Directive: Copy out, word for word, the rows below between the line holding "The image size is (899, 419)." and the line holding "Looking at the screenshot, I should (130, 83).", inclusive.

## Begin Material

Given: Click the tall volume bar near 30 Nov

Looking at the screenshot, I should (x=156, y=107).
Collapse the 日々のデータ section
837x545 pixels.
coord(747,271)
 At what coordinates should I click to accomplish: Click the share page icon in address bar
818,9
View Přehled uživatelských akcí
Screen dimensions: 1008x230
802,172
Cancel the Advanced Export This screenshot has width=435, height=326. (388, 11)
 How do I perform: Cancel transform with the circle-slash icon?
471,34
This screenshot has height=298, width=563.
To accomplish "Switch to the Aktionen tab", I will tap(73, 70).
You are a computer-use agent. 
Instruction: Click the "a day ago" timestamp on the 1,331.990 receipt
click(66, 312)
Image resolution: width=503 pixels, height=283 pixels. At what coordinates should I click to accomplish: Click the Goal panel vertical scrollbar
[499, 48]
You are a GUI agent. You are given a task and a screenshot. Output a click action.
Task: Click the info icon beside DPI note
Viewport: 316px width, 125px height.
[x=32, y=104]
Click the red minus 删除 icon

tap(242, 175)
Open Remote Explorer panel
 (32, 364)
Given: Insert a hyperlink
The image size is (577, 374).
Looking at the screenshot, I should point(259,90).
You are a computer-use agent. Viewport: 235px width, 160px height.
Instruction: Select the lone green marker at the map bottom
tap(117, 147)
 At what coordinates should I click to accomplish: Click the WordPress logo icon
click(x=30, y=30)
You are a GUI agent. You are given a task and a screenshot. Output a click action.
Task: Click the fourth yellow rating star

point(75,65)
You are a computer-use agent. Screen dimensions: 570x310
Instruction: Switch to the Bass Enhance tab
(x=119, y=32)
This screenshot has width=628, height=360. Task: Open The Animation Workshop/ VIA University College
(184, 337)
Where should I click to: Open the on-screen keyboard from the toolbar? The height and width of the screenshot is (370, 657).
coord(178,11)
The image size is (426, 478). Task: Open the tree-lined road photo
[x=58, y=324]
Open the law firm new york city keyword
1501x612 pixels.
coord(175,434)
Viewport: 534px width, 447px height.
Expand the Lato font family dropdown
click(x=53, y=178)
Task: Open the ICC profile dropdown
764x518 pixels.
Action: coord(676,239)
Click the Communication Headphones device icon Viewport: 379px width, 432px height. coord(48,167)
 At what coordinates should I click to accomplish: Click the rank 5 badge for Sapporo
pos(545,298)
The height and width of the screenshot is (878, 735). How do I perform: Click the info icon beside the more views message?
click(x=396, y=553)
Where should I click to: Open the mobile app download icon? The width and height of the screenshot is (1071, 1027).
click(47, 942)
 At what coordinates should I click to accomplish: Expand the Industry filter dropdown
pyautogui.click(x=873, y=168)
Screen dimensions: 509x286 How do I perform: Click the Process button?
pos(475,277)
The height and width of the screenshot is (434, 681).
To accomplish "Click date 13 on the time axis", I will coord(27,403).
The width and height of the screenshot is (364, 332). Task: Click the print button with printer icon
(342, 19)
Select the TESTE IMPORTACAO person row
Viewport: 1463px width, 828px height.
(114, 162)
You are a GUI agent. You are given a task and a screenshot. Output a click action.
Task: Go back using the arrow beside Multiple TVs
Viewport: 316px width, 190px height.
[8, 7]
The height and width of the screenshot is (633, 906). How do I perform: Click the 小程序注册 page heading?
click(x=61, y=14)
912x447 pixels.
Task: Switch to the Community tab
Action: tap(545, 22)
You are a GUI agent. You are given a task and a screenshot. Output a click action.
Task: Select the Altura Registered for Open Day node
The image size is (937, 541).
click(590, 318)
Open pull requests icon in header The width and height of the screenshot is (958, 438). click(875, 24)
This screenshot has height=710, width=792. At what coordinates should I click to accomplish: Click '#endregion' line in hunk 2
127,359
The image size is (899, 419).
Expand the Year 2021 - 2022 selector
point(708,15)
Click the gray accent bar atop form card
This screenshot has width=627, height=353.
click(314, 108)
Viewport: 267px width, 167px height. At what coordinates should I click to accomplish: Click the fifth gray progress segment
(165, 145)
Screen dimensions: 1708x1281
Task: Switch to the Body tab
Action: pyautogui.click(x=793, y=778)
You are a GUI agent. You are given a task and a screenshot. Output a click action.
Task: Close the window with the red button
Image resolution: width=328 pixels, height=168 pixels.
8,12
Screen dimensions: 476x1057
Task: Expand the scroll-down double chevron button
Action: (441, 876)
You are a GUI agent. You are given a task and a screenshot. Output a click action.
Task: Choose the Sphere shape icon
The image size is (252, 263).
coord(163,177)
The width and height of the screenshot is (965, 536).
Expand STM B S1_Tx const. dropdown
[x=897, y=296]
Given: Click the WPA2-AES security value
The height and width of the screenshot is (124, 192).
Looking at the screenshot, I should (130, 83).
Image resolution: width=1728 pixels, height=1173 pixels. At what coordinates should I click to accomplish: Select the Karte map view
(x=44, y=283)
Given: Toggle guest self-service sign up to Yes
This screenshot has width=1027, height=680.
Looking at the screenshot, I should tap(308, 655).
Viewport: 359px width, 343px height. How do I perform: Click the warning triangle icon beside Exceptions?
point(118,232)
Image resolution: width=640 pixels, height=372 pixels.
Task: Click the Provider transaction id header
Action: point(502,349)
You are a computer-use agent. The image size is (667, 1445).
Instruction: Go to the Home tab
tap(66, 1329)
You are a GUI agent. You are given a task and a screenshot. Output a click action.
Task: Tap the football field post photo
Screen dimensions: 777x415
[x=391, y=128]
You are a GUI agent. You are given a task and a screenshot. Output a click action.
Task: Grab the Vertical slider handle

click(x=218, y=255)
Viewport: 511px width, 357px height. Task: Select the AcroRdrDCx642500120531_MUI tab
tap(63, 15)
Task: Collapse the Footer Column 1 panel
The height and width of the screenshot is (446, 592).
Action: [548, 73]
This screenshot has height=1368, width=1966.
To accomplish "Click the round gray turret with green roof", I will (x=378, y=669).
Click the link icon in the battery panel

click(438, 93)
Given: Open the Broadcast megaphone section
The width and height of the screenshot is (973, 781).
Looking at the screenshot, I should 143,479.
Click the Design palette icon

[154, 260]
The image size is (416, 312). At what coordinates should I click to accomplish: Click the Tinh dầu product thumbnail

## End Material

Full output:
The image size is (899, 419).
Expand the Year 2021 - 2022 selector
point(708,15)
Click the gray accent bar atop form card
This screenshot has width=627, height=353.
click(314, 108)
Viewport: 267px width, 167px height. At what coordinates should I click to accomplish: Click the fifth gray progress segment
(165, 145)
Screen dimensions: 1708x1281
Task: Switch to the Body tab
Action: pyautogui.click(x=793, y=778)
You are a GUI agent. You are given a task and a screenshot. Output a click action.
Task: Close the window with the red button
Image resolution: width=328 pixels, height=168 pixels.
8,12
Screen dimensions: 476x1057
Task: Expand the scroll-down double chevron button
Action: (441, 876)
You are a GUI agent. You are given a task and a screenshot. Output a click action.
Task: Choose the Sphere shape icon
The image size is (252, 263).
coord(163,177)
The width and height of the screenshot is (965, 536).
Expand STM B S1_Tx const. dropdown
[x=897, y=296]
Given: Click the WPA2-AES security value
The height and width of the screenshot is (124, 192).
Looking at the screenshot, I should (130, 83).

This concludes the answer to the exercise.